One issue with visudo is that the file gets restored to default with a lot of updates…last time I found a link on creating a second file that gets read as well and does not get restored. Can’t remember the details but will look and post them if I can find it…I know I saved either the link or an email or pdf or something…but email search on iPad which is where I think I kept it doesn’t work worth a darn. Modifying sudoers or adding the other file is far more secure overall than unningnan admin daily driver account…and while su to get to the admin account works it’s more work IMO.

Ah…here it is…substitute actual account names for account 1 and 2…source was this very list.

Since /etc/sudoers gets wiped out on every system update, go into /etc/sudoers.d and created a file named mysudoers and added the following to it:

Account1 ALL=(ALL) ALL
Account2 ALL=(ALL) ALL

1 Like

More specifically, editing the main /etc/sudoers file (through any means) may result in updates clobbering your changes.

But you can use visudo to edit any other file, and get its error checking capabilities on your other files:

visudo /etc/sudoers.d/mysudoers

BTW, when Apple discovers a conflict between their default config files and your customized ones, they always create a “Relocated Items” folder (in the /Users/Shared folder) as a part of the upgrade. You should see an alias to this on your desktop. Within it, you should find everything you need to manually resolve the conflicts.

  • If Apple replaced a file, your original one should be backed up in there
  • If Apple didn’t replace the file, their default version should be in there

In either case, I recommend comparing the live version against the one in Relocated Items and make any changes (to the live file) that you believe must be made.

I do this whenever an update creates a Relocated Items folder (and then delete that folder after resolving the differences). It usually only takes a few minutes (on my system, it always flags the changes I made to the Apache web server configuration).

2 Likes

8 posts were merged into an existing topic: Running a local web server

I’ve noticed command line stuff that worked just fine in earlier versions of Mac OS won’t work in Ventura. The “.Trashes” directory seems to be protected specially, so that “sudo” commands that used to work no longer work (including ‘ls’ and ‘rm’.) I find this -incredibly frustrating-, it’s taking away an advantage of Mac OS X (and successors) to use my Unix knowledge to do or fix things in the file system that weren’t doable, or were hard to do, from the Finder.

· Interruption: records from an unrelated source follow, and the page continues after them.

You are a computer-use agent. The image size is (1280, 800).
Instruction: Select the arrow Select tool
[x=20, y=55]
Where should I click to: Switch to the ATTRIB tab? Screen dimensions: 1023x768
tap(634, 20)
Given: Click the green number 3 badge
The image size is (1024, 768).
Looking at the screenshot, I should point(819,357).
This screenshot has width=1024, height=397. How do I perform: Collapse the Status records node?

First, make sure the Shared Support isn’t mounted: look in Disk Utility, if it is in the side bar, eject it from there.

This is due to a bug in the Installer app. If you launch it, it invisibly mounts the shared support volume, but doesn’t dismount it when you quit. You hit the same bug when you try to create installer media. In either case, one symptom is that you can not delete the installer.

Other than that, if it is permissions issue for Trash, I’d try restoring the installer back (Trash > right-click on item > Put Back), and then delete it without putting in Trash, by Finder > File > (option) Delete Immediately.

1 Like

Ha, interesting that you mention this, I had checked that. It wasn’t mounted.